**ESTRATTO FORNITO**

---+---

Le major del porno contro i pirati

Un conto è venire accusati di aver scaricato illegalmente il nuovo album della tua band preferita, o l’ultimo film della saga del tuo supereroe del cuore; un conto è vedere il tuo nome finire in una causa con l’accusa di aver scaricato illegalmente un film porno. «Se tentiamo di risolvere il problema prima che escano i nomi degli accusati, nessuno saprà chi sono. Non voglio far passare l’idea che facciamo pressione su qualcuno al fine di raggiungere un accordo per mantenere segreto il suo nome. Penso che quello che facciamo è fare pressione su qualcuno perché il suo nome non venga associato ad un furto». La sostanza non cambia molto, ma questo dichiarava l’avvocato John Steele al Chicago Tribune nel 2010.

Probabilmente il nome di questo giovane avvocato è sconosciuto ai più, ma Steele è il più famoso avvocato ingaggiato dall’industria della pornografia per proteggersi dalle continue violazioni di copyright delle quali è facile preda.

Pare infatti che, grazie agli ingaggi della porno-industria, un bel numero di studi legali stia facendo un mucchio di soldi. Tanto che mr. Steele nel 2011 ha fondato la Prenda Law, uno studio legale di importanza nazionale, specializzato proprio nella protezione del diritto d’autore. Non a casa il loro sito internet si trova digitando un indirizzo che non ha bisogno di spiegazioni: wefightpiracy.com. Si legge sul sito: «Siamo la soluzione per i detentori di copyright che vogliono essere proattivi nella lotta contro le violazioni di copyright e i reati di pirateria». E in effetti da alcuni anni il mondo dell’intrattenimento a luci rosse ha avviato una battaglia per proteggere il duro lavoro (senza voler fare ironia gratuita!) dei performer, dei registi e di tutte le figure professionali che ruotano intorno al porno.

Sembra perfettamente legittimo che alcuni studi legali si specializzino in una materia in particolare. Solo che questo è un campo particolarmente delicato, che coinvolge temi dai quali la maggior parte della gente vuole stare a distanza di sicurezza. Questioni che possono minacciare la reputazione di una persona, la solidità di una relazione, la sicurezza di un matrimonio e di una famiglia. E questi avvocati non sono ingenui, lo sanno benissimo. La Prenda Law ha infatti introdotto alcune tecniche particolari appositamente pensate per confondere i malcapitati porno-utenti. Nelle lettere che invia ai presunti pirati, utilizza espressioni come, ad esempio, “informal discovery”, termine legale per indicare uno scambio di documentazione tra avvocati, utilizzata per velocizzare un accordo tra le parti. 

Se il presunto pirata non risponde alla lettera di accordo proposta dallo studio legale, allora riceve una chiamata da un sistema automatico, una pratica che sembra voler indurre l’accusato a pagare velocemente e togliersi dai guai il più presto possibile.

---+---

**COSA FARE**
Riporta, per favore, il passo dell'articolo sulle major del porno contro i pirati da "Le major del" a "Tribune nel 2010.", senza cambiare nulla.

---+---

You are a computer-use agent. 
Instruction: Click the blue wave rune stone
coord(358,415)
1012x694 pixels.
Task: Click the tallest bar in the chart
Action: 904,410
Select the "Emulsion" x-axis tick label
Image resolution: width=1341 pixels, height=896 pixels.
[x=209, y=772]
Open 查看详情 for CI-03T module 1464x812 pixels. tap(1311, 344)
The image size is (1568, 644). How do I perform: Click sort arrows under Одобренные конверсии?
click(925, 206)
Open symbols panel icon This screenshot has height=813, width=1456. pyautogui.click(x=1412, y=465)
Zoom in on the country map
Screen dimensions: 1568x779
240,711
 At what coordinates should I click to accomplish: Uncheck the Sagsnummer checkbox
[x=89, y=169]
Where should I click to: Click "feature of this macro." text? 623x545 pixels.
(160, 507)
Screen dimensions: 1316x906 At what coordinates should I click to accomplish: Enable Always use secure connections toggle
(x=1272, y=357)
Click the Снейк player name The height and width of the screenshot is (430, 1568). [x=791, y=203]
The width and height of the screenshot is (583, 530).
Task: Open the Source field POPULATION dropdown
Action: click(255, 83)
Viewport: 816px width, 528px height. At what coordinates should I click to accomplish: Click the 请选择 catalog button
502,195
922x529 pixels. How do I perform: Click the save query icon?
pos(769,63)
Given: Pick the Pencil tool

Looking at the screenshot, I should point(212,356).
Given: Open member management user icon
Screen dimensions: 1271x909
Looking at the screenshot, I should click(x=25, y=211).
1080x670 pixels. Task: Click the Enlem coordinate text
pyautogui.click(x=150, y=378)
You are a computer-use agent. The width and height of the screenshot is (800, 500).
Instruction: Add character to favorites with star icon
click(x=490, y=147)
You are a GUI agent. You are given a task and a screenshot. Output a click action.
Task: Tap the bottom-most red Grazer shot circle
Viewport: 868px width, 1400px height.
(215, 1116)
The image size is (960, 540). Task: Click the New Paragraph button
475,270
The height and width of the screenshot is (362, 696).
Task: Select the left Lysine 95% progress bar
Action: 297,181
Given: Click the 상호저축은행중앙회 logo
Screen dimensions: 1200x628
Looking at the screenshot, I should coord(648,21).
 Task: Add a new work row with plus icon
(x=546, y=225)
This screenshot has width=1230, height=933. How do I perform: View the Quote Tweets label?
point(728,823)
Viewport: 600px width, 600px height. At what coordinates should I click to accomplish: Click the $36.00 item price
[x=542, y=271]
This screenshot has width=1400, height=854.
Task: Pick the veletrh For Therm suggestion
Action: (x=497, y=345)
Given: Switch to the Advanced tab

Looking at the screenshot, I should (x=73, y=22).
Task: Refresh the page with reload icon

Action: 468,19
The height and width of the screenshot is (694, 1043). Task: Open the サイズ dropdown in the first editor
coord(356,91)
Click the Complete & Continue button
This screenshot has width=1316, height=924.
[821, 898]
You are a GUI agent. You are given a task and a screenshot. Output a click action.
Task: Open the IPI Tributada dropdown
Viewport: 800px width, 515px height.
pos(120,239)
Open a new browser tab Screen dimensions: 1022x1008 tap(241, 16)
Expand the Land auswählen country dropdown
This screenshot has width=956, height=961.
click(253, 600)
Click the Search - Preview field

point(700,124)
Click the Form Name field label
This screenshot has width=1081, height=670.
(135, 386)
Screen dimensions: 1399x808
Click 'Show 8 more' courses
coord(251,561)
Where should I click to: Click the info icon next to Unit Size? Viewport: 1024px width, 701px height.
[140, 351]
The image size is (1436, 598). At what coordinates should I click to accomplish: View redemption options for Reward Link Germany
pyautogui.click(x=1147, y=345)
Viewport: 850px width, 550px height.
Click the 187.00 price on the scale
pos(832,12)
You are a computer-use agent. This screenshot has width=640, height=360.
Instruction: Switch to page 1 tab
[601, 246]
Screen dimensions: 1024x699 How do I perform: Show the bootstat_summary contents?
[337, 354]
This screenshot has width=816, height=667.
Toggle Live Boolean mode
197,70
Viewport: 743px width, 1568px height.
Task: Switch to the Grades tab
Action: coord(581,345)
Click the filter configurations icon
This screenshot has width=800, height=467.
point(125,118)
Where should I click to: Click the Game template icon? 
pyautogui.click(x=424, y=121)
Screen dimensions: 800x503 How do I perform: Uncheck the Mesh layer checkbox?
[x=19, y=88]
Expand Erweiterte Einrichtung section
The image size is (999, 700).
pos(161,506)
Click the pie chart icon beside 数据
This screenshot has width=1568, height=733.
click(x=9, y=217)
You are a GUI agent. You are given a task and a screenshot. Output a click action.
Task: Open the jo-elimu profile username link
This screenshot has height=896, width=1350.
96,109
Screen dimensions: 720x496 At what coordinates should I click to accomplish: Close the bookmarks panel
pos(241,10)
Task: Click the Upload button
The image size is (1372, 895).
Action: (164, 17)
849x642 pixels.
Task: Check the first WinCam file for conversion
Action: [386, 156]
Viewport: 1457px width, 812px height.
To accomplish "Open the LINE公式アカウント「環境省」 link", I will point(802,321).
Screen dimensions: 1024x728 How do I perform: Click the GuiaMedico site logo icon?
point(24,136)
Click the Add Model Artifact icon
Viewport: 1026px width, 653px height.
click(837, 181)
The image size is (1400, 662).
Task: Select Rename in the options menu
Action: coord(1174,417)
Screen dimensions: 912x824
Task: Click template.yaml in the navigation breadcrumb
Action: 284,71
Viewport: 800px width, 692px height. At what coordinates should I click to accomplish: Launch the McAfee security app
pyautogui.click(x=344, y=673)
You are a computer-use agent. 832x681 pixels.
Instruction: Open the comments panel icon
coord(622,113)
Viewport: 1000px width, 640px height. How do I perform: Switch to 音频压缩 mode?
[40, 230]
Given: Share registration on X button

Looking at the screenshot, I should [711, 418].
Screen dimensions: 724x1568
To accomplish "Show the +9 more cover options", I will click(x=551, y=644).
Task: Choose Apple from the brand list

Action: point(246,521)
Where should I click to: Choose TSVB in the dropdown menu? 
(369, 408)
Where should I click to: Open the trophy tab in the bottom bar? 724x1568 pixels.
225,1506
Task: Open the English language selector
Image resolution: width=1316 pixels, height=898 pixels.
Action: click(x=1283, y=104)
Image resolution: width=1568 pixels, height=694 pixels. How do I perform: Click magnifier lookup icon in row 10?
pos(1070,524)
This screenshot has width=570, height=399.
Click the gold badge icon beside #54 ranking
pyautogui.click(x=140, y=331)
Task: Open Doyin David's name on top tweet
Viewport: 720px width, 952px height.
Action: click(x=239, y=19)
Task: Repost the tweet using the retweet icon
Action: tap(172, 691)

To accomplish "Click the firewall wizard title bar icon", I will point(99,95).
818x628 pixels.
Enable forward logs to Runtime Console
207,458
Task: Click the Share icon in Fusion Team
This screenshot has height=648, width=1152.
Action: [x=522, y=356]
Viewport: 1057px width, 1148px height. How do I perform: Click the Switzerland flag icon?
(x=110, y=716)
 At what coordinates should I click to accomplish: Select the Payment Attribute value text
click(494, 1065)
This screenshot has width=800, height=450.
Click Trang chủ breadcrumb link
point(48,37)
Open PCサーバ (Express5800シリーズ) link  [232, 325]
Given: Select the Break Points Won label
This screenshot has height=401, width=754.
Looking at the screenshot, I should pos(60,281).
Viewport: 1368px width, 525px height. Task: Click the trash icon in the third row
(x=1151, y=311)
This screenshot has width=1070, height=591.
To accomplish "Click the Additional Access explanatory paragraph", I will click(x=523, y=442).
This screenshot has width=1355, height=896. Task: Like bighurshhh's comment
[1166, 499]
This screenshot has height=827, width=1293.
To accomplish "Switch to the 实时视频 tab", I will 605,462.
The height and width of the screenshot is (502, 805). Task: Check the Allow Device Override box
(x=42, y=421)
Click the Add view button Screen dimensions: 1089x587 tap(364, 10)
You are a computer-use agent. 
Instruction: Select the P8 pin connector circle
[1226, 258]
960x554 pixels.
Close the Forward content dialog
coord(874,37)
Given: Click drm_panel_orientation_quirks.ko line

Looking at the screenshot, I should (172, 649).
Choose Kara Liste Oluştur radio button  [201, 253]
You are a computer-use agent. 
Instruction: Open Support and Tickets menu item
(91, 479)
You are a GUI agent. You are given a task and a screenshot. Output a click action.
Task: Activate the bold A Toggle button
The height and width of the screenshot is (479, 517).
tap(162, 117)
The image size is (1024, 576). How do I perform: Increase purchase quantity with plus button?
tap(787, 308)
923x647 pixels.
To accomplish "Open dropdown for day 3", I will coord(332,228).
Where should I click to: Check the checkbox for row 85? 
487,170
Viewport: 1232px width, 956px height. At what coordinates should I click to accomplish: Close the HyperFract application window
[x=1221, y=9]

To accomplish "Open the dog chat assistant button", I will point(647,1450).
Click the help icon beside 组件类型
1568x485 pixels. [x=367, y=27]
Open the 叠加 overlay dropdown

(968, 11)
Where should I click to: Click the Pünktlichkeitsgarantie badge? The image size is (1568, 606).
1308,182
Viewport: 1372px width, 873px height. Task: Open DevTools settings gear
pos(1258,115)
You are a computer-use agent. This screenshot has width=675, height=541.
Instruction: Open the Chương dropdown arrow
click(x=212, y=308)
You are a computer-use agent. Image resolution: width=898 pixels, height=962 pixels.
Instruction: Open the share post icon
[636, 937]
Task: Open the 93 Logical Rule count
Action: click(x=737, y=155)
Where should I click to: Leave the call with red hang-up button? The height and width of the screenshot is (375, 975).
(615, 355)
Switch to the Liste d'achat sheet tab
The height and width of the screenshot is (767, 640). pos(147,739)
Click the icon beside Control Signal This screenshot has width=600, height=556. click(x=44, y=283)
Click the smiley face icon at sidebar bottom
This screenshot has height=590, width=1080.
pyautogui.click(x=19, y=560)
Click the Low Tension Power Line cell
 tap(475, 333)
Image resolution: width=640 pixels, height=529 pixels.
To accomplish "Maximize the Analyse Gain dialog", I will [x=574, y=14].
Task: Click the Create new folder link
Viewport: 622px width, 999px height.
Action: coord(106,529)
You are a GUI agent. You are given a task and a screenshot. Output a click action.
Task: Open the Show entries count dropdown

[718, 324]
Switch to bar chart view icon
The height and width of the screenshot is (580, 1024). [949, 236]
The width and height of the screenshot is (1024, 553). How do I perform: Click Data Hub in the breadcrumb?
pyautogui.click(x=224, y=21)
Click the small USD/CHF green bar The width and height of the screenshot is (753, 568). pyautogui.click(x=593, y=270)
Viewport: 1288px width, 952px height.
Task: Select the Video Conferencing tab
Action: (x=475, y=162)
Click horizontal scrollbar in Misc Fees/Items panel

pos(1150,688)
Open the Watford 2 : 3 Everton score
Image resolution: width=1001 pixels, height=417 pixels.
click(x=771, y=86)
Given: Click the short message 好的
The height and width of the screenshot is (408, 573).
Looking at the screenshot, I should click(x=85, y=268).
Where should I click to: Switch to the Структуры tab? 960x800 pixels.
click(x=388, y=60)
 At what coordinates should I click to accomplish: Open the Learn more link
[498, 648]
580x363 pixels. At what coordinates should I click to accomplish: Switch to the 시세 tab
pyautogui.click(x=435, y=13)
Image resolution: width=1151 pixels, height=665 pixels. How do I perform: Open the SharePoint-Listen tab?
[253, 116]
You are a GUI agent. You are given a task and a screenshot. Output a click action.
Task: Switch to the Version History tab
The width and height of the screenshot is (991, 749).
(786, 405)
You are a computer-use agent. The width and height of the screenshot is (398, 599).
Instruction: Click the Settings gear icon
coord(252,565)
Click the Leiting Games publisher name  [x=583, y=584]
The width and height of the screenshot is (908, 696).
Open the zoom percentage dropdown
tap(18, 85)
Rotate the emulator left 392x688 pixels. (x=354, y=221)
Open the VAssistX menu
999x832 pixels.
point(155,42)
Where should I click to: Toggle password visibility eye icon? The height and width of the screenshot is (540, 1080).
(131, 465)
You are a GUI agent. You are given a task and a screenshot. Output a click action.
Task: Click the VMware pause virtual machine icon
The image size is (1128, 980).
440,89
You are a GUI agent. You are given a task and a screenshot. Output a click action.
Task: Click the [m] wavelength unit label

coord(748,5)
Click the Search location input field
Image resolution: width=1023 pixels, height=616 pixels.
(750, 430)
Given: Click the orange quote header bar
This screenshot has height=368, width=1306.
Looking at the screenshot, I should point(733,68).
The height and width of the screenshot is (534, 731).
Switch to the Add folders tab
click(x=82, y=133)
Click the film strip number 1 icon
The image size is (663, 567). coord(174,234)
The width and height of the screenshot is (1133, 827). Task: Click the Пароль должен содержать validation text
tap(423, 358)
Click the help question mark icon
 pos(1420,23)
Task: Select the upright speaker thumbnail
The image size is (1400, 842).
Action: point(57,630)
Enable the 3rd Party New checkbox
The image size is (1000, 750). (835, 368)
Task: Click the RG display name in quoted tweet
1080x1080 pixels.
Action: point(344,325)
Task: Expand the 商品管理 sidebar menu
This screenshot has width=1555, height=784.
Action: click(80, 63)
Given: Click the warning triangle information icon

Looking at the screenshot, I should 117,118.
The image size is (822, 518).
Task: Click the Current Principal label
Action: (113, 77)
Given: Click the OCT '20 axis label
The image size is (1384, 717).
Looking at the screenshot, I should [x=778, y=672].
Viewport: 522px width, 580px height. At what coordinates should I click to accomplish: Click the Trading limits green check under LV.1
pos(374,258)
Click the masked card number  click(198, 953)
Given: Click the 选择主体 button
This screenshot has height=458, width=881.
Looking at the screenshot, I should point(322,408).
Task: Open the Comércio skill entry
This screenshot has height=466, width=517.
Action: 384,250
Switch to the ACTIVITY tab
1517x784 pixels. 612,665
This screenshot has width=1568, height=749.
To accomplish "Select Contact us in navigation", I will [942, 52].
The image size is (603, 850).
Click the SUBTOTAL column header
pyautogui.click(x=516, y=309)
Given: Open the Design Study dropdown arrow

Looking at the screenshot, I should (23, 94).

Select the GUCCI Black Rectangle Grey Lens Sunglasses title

---+---

**SOLUZIONE**
Le major del porno contro i pirati

Un conto è venire accusati di aver scaricato illegalmente il nuovo album della tua band preferita, o l’ultimo film della saga del tuo supereroe del cuore; un conto è vedere il tuo nome finire in una causa con l’accusa di aver scaricato illegalmente un film porno. «Se tentiamo di risolvere il problema prima che escano i nomi degli accusati, nessuno saprà chi sono. Non voglio far passare l’idea che facciamo pressione su qualcuno al fine di raggiungere un accordo per mantenere segreto il suo nome. Penso che quello che facciamo è fare pressione su qualcuno perché il suo nome non venga associato ad un furto». La sostanza non cambia molto, ma questo dichiarava l’avvocato John Steele al Chicago Tribune nel 2010.